### What the task asks:
In the listing below, reproduce the part that opens with the line containing "Select the Negotiate authentication method" and closes with the line containing "will (241, 59).", swapping "Negotiate" for "Kerberos" and keeping everything else the same.

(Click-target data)
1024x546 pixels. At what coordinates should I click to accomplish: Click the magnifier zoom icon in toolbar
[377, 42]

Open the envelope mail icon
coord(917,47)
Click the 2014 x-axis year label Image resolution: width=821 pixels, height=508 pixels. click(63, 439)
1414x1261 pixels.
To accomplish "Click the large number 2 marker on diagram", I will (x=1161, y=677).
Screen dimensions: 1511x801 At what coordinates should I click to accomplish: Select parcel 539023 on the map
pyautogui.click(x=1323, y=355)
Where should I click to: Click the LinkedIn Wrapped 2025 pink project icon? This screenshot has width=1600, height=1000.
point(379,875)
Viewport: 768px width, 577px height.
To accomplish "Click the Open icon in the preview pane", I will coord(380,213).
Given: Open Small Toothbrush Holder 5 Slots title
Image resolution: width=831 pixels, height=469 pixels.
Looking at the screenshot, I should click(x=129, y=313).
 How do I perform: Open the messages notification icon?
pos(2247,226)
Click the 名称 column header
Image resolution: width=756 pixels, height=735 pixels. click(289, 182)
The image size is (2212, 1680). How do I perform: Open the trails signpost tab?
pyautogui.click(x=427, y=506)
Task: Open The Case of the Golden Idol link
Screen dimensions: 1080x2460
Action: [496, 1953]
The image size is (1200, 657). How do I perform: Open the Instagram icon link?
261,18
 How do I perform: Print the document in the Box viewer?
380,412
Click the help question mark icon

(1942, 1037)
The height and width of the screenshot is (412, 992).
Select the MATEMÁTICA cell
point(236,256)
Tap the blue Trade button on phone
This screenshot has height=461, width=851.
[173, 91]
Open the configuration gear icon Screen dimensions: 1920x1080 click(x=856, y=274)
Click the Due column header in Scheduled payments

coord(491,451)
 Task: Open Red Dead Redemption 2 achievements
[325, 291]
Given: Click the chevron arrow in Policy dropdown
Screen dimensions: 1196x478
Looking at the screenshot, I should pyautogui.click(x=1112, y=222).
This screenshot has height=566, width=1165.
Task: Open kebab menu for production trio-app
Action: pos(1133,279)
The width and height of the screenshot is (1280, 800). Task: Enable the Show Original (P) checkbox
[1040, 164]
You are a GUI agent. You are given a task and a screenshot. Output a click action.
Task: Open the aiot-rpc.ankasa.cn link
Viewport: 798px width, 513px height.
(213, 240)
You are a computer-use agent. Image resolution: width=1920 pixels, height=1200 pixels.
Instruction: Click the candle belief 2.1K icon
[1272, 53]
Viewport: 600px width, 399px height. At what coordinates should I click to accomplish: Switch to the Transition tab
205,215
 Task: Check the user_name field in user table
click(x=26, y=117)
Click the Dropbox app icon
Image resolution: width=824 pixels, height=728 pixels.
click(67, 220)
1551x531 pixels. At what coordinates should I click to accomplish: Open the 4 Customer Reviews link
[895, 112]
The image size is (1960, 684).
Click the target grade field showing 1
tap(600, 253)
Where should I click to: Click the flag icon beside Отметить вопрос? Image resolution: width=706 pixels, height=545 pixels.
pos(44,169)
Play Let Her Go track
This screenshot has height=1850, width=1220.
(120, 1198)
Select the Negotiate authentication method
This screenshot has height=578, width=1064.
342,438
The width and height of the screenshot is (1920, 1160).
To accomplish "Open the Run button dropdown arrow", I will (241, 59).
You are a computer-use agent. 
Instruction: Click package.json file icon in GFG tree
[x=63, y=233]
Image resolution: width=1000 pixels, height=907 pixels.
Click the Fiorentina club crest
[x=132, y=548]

### Task response:
Select the Kerberos authentication method
This screenshot has height=578, width=1064.
342,438
The width and height of the screenshot is (1920, 1160).
To accomplish "Open the Run button dropdown arrow", I will (241, 59).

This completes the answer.